Ursula le Guin, Steering the Craft: A 21st-Century Guide to Sailing the Sea of Story (a writing guide)
-rhythm in writing; seeing rhythm as something living underneath and through writing, music, dancing, film; like the expressions of it are a wrinkled skin surface of sea and this is the thing/ one of the main things we're communicating through these mediums
2.
Nisha Ramayya, Crossing the Rackety Bridge between Tantric Poetics and Black Study
recommended as part of a zoom poetry discussion group; more on rhythm.

The whole essay is wonderful; it weaves together so many things I had been worrying can't co-exist (breaking down conventions of language structures + intersectional feminism; accessibility + experimentation/ instinctiveness) - I think just because I'd been reading writing that came from one perspective or the other - now I see it's obvious they're coming from the same place.
Document can be found here >
3.
Arundhati Roy, FT article/ Ministry of Utmost Happiness
Roy's article made me think a lot about the effect of lockdown around the world: the place I'm isolating in has become the centre of my experience, I'm with my mum and we watch the main news channels, and it made me realise how I've been viewing this event through a UK-centric/ even Midlands-centric lens. It made me think of the dominant narratives we're surrounded by and the other stories that exist alongside them.

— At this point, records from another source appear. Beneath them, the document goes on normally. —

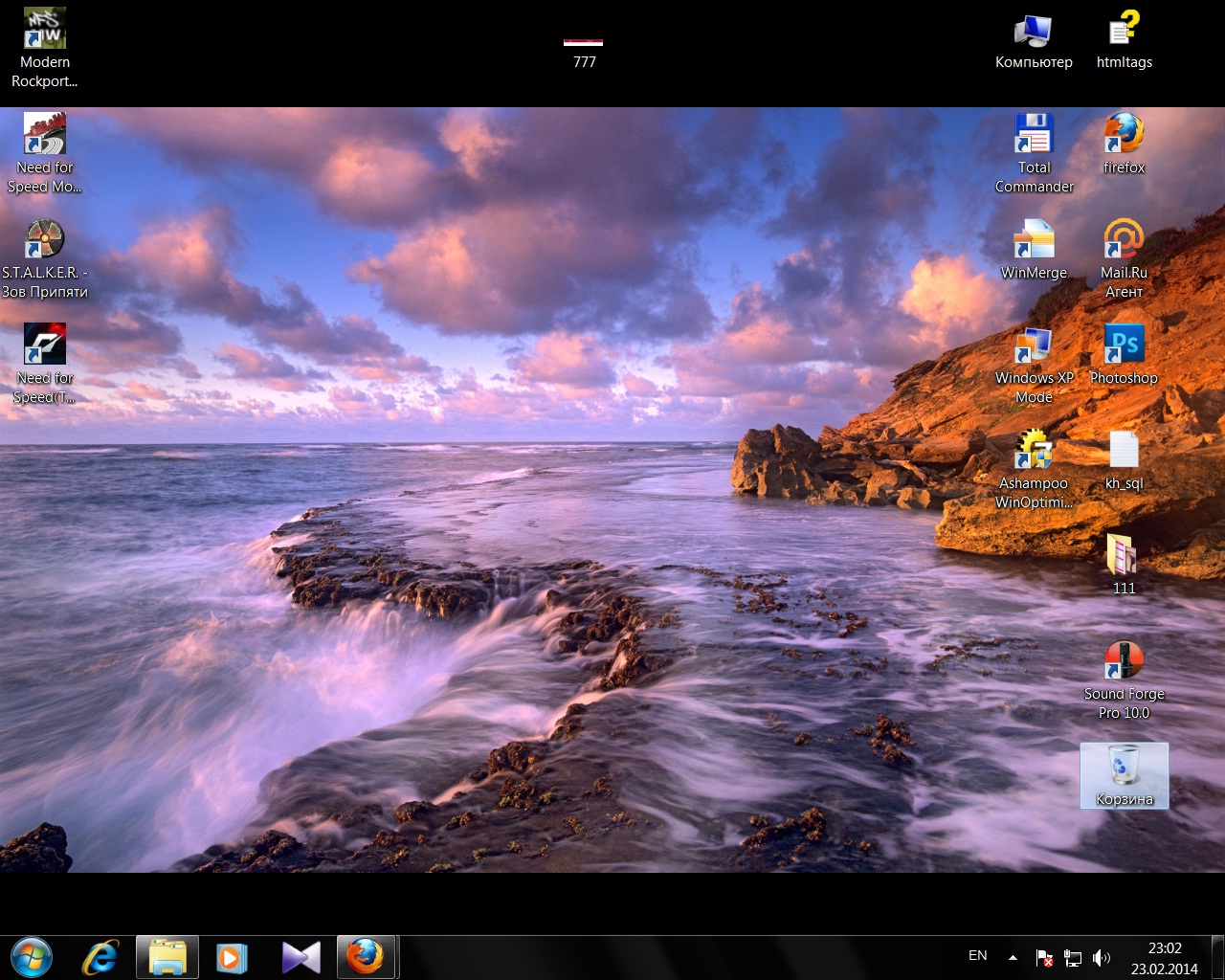The image size is (1225, 980).
Task: Switch to Firefox in the taskbar
Action: pos(365,957)
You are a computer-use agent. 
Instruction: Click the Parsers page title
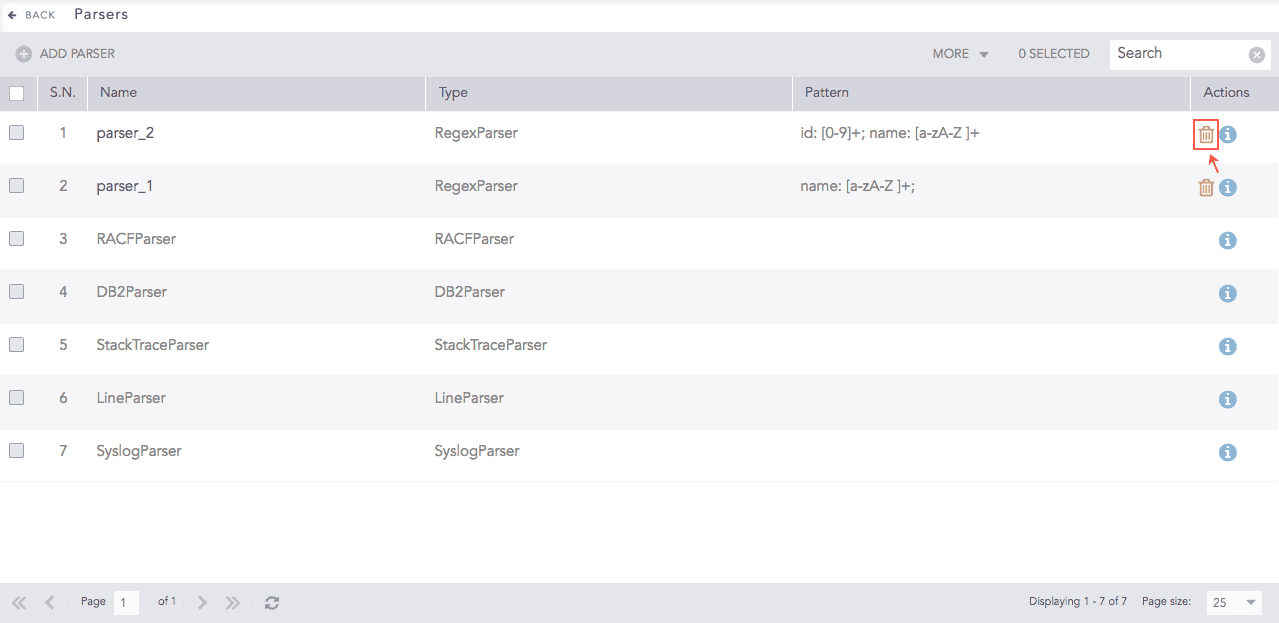101,14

Roy describes how (at the time of writing) on of the main issues in India isn't the virus itself, but how the government is treating workers during the lockdown.


This led me to start reading Ministry of Utmost Happiness again (Roy's second novel). Most of the book is written in 3rd person, but there’s a section in the middle where a character who’s gone through a Westernised education takes over the narrative, and writes in 1st person. It felt like he was trying to make everything way more coherent and sense-making, and almost like there’s a single moral to learn from each event, and he describes people he knows into a coherent narrative as though they're one person at a time, whereas in the rest of the book where the characters exist more on the margins of society, the narrative jumps between each person’s experience and tons of things happen at once, almost to the point where it’s confusing, but it feels more honest maybe.


Part of me feels it’s positive that experience has become so local and present, but I also think it’s important to stay open to multiple versions of story.
https://www.ft.com/content/10d8f5e8-74eb-11ea-95fe-fcd274e920ca
4.
Donna Haraway, Storytelling for Earthly Survival
I'd been meaning to watch it for ages; one of the nice things about now, sometimes, feeling the endless time to do things that usually get stored up.
On focusing on one particular story; working through the contradiction of letting multifarious things exist at once, and yet focusing on one particular thing to come to grips with it - to go deeply into something, to make any headway, to continue to make even as such a thing might seem superfluous or individualistic.